***** Input for this task *****

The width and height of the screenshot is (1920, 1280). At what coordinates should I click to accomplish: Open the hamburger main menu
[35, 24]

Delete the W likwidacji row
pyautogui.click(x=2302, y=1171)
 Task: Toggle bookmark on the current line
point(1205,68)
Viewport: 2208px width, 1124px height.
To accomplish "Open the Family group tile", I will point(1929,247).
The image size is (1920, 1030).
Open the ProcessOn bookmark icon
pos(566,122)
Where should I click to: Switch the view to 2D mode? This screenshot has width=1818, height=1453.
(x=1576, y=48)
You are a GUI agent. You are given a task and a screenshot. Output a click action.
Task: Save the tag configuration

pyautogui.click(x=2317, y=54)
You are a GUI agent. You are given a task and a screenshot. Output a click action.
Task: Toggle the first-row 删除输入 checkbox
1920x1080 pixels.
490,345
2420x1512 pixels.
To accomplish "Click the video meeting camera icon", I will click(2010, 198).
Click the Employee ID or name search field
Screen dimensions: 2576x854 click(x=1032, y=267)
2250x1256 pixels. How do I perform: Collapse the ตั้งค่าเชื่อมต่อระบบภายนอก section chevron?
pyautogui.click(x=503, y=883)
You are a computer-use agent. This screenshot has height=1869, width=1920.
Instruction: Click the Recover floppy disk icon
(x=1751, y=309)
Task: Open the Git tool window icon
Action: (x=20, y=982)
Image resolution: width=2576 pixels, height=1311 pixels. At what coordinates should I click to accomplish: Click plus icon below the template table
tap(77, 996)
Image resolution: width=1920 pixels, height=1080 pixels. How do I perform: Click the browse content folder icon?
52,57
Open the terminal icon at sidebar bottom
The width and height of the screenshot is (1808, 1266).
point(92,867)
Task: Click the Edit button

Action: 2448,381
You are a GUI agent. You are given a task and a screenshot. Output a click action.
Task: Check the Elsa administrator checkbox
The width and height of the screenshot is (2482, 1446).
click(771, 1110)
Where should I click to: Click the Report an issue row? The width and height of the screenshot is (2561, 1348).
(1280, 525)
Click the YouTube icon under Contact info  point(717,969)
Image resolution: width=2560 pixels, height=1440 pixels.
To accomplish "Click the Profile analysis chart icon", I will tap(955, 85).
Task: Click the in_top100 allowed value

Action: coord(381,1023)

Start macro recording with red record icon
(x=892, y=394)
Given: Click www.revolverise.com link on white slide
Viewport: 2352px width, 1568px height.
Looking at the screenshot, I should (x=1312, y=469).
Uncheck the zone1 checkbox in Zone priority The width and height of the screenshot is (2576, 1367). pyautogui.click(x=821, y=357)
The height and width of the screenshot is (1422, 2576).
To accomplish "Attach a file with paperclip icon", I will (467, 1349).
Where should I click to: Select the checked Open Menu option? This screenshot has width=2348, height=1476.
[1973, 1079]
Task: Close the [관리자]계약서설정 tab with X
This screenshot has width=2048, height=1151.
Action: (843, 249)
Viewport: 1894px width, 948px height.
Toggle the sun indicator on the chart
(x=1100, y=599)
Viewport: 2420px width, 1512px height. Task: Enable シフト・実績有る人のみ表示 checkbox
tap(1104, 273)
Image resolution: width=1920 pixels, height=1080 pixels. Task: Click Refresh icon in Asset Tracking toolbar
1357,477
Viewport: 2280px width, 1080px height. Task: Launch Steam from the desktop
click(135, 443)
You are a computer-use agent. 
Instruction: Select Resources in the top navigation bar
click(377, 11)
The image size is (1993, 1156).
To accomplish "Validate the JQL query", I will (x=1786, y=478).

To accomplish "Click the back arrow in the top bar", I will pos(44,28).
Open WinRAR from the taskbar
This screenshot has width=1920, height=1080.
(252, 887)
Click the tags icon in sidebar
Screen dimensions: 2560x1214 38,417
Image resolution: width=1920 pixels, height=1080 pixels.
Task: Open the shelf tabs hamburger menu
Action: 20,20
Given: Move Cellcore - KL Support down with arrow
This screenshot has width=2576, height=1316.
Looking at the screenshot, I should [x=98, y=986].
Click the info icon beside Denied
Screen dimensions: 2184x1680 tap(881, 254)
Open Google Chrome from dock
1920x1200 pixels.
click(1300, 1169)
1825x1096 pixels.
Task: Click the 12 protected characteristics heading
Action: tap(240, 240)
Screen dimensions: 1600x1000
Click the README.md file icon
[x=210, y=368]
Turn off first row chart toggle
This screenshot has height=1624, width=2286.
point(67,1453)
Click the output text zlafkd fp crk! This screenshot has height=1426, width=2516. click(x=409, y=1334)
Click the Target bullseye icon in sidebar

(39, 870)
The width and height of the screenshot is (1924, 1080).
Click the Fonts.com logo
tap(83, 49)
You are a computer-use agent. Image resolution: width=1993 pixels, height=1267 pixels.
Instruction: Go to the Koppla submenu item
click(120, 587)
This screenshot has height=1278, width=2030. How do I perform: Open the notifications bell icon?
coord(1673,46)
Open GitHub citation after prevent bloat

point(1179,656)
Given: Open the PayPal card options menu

*****

The whole of the material above needs to be copied exactly.

§ Response
The width and height of the screenshot is (1920, 1280). At what coordinates should I click to accomplish: Open the hamburger main menu
[35, 24]

Delete the W likwidacji row
pyautogui.click(x=2302, y=1171)
 Task: Toggle bookmark on the current line
point(1205,68)
Viewport: 2208px width, 1124px height.
To accomplish "Open the Family group tile", I will point(1929,247).
The image size is (1920, 1030).
Open the ProcessOn bookmark icon
pos(566,122)
Where should I click to: Switch the view to 2D mode? This screenshot has width=1818, height=1453.
(x=1576, y=48)
You are a GUI agent. You are given a task and a screenshot. Output a click action.
Task: Save the tag configuration

pyautogui.click(x=2317, y=54)
You are a GUI agent. You are given a task and a screenshot. Output a click action.
Task: Toggle the first-row 删除输入 checkbox
1920x1080 pixels.
490,345
2420x1512 pixels.
To accomplish "Click the video meeting camera icon", I will click(2010, 198).
Click the Employee ID or name search field
Screen dimensions: 2576x854 click(x=1032, y=267)
2250x1256 pixels. How do I perform: Collapse the ตั้งค่าเชื่อมต่อระบบภายนอก section chevron?
pyautogui.click(x=503, y=883)
You are a computer-use agent. This screenshot has height=1869, width=1920.
Instruction: Click the Recover floppy disk icon
(x=1751, y=309)
Task: Open the Git tool window icon
Action: (x=20, y=982)
Image resolution: width=2576 pixels, height=1311 pixels. At what coordinates should I click to accomplish: Click plus icon below the template table
tap(77, 996)
Image resolution: width=1920 pixels, height=1080 pixels. How do I perform: Click the browse content folder icon?
52,57
Open the terminal icon at sidebar bottom
The width and height of the screenshot is (1808, 1266).
point(92,867)
Task: Click the Edit button

Action: 2448,381
You are a GUI agent. You are given a task and a screenshot. Output a click action.
Task: Check the Elsa administrator checkbox
The width and height of the screenshot is (2482, 1446).
click(771, 1110)
Where should I click to: Click the Report an issue row? The width and height of the screenshot is (2561, 1348).
(1280, 525)
Click the YouTube icon under Contact info  point(717,969)
Image resolution: width=2560 pixels, height=1440 pixels.
To accomplish "Click the Profile analysis chart icon", I will tap(955, 85).
Task: Click the in_top100 allowed value

Action: coord(381,1023)

Start macro recording with red record icon
(x=892, y=394)
Given: Click www.revolverise.com link on white slide
Viewport: 2352px width, 1568px height.
Looking at the screenshot, I should (x=1312, y=469).
Uncheck the zone1 checkbox in Zone priority The width and height of the screenshot is (2576, 1367). pyautogui.click(x=821, y=357)
The height and width of the screenshot is (1422, 2576).
To accomplish "Attach a file with paperclip icon", I will (467, 1349).
Where should I click to: Select the checked Open Menu option? This screenshot has width=2348, height=1476.
[1973, 1079]
Task: Close the [관리자]계약서설정 tab with X
This screenshot has width=2048, height=1151.
Action: (843, 249)
Viewport: 1894px width, 948px height.
Toggle the sun indicator on the chart
(x=1100, y=599)
Viewport: 2420px width, 1512px height. Task: Enable シフト・実績有る人のみ表示 checkbox
tap(1104, 273)
Image resolution: width=1920 pixels, height=1080 pixels. Task: Click Refresh icon in Asset Tracking toolbar
1357,477
Viewport: 2280px width, 1080px height. Task: Launch Steam from the desktop
click(135, 443)
You are a computer-use agent. 
Instruction: Select Resources in the top navigation bar
click(377, 11)
The image size is (1993, 1156).
To accomplish "Validate the JQL query", I will (x=1786, y=478).

To accomplish "Click the back arrow in the top bar", I will pos(44,28).
Open WinRAR from the taskbar
This screenshot has width=1920, height=1080.
(252, 887)
Click the tags icon in sidebar
Screen dimensions: 2560x1214 38,417
Image resolution: width=1920 pixels, height=1080 pixels.
Task: Open the shelf tabs hamburger menu
Action: 20,20
Given: Move Cellcore - KL Support down with arrow
This screenshot has width=2576, height=1316.
Looking at the screenshot, I should [x=98, y=986].
Click the info icon beside Denied
Screen dimensions: 2184x1680 tap(881, 254)
Open Google Chrome from dock
1920x1200 pixels.
click(1300, 1169)
1825x1096 pixels.
Task: Click the 12 protected characteristics heading
Action: tap(240, 240)
Screen dimensions: 1600x1000
Click the README.md file icon
[x=210, y=368]
Turn off first row chart toggle
This screenshot has height=1624, width=2286.
point(67,1453)
Click the output text zlafkd fp crk! This screenshot has height=1426, width=2516. click(x=409, y=1334)
Click the Target bullseye icon in sidebar

(39, 870)
The width and height of the screenshot is (1924, 1080).
Click the Fonts.com logo
tap(83, 49)
You are a computer-use agent. Image resolution: width=1993 pixels, height=1267 pixels.
Instruction: Go to the Koppla submenu item
click(120, 587)
This screenshot has height=1278, width=2030. How do I perform: Open the notifications bell icon?
coord(1673,46)
Open GitHub citation after prevent bloat

point(1179,656)
Given: Open the PayPal card options menu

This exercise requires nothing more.